Where in New Zealand might you find a strawberry sea cucumber?
The answer will be found in New Zealand’s electronic identification guides for marine invertebrates, produced to help amateur marine biologists at the beach and in the water.
The third in the series, launched this month, identifies the category of sea life known as echinoderms – which includes sea stars, sea urchins and sea cucumbers.
‘Extraordinary Echinoderms’ is a fully illustrated working identification e-guide to the sea stars, brittle stars, sea cucumbers, sea urchins and feather stars of New Zealand.
These spiny-skinned invertebrates are found everywhere, from the intertidal zone all the way down to the deep ocean trenches and abyssal plains. So you have a good chance of spotting them when you are out and about doing your own investigations of our beautiful coast and oceans.

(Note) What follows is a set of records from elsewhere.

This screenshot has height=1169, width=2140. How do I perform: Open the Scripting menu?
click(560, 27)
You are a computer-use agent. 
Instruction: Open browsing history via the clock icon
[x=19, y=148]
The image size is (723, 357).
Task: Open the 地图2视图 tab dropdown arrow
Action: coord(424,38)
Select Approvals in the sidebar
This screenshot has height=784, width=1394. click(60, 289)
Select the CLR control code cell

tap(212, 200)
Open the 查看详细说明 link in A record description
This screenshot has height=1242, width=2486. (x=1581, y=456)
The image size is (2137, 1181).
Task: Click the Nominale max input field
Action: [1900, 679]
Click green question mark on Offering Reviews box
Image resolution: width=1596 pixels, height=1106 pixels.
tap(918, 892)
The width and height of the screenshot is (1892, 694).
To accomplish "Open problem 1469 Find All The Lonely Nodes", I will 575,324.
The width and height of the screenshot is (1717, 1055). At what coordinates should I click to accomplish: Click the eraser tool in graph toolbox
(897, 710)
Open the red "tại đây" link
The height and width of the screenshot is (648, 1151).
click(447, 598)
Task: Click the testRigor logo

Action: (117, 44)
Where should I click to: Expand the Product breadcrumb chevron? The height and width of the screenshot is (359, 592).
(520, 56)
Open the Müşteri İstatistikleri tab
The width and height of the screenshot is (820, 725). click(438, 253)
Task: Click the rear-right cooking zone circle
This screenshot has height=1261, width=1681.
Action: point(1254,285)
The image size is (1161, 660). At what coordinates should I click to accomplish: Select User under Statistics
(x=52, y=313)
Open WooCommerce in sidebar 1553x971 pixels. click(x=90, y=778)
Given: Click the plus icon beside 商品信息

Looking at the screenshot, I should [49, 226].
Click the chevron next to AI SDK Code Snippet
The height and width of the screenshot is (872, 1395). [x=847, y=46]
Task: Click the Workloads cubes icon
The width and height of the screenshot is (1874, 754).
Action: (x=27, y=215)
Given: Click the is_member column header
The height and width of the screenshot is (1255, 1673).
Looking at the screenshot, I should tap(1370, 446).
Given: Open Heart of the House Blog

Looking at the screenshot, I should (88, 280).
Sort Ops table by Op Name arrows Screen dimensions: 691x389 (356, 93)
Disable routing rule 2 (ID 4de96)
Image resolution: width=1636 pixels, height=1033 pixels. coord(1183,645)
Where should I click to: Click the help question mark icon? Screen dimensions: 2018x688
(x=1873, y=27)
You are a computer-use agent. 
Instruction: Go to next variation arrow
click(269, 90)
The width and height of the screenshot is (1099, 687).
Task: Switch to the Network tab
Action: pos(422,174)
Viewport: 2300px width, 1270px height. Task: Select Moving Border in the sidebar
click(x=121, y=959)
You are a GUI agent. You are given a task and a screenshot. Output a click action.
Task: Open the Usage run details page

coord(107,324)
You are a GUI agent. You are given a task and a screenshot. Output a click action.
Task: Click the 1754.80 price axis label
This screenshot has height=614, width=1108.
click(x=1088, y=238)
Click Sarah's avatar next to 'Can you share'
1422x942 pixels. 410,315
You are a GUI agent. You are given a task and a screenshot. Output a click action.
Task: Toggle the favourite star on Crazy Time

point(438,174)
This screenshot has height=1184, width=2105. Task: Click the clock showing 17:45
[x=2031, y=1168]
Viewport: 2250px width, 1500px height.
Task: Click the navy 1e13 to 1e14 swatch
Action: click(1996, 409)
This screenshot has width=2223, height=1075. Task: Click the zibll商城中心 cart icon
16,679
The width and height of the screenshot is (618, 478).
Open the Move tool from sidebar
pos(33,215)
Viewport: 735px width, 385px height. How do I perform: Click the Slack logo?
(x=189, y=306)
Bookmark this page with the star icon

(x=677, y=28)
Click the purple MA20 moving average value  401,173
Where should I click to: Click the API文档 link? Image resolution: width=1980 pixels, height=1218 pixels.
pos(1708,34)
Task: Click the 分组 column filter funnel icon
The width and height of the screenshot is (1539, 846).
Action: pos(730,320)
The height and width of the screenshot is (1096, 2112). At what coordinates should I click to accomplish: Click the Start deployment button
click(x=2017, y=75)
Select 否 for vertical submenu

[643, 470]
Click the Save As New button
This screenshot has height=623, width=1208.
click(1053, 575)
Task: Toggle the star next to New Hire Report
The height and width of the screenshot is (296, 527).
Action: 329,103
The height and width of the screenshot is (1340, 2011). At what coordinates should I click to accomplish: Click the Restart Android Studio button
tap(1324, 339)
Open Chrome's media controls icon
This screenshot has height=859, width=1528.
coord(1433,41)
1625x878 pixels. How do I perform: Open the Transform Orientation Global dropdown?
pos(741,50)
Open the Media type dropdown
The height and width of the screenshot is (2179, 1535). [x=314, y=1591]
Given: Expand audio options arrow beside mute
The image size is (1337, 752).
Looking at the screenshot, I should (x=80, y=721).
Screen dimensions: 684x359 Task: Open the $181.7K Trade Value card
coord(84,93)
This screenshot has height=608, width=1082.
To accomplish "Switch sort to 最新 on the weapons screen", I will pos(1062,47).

The e-guide starts with a simple introduction to the different echinoderm groups, followed by a morphology (shape) index, species index, detailed individual species pages and, finally, icon explanations and a glossary of terms. The species pages have high quality images of the animals and describe features that enable you to differentiate the species from each other. As far as possible, NIWA has used characteristics that can be seen by eye or magnifying glass, and language that is non-technical.
This is just one of the e-guides on New Zealand marine invertebrates that NIWA’s Coasts and Oceans group is presently developing. ‘Awesome Ascidians’ is already available – the first in a series of e-guides on sea squirts of New Zealand.
The guides are designed for New Zealanders who live near the sea, dive and snorkel, explore our coasts, make a living from it, and for those who educate and are charged with kaitiakitanga, conservation and management of our marine realm.
NIWA says it will be updating the e-guides online as new species are discovered and described.
You can download ‘Extraordinary Echinoderms’ and ‘Awesome Ascidians’ for free here: www.niwa.co.nz/coasts-and-oceans/marine-identification-guides-and-fact-….
So now you can get a name and information about the 11-armed spiny sea star you see near a wharf (Coscinasterias muricata) or the stripe-armed, star-shaped critter under the rock you turned over at the beach (Ophionereis fasciata).
By the way, those strawberry sea cumbers (Squamocnus brevidentis) are found on rock walls and platforms under the sea in Fiordland.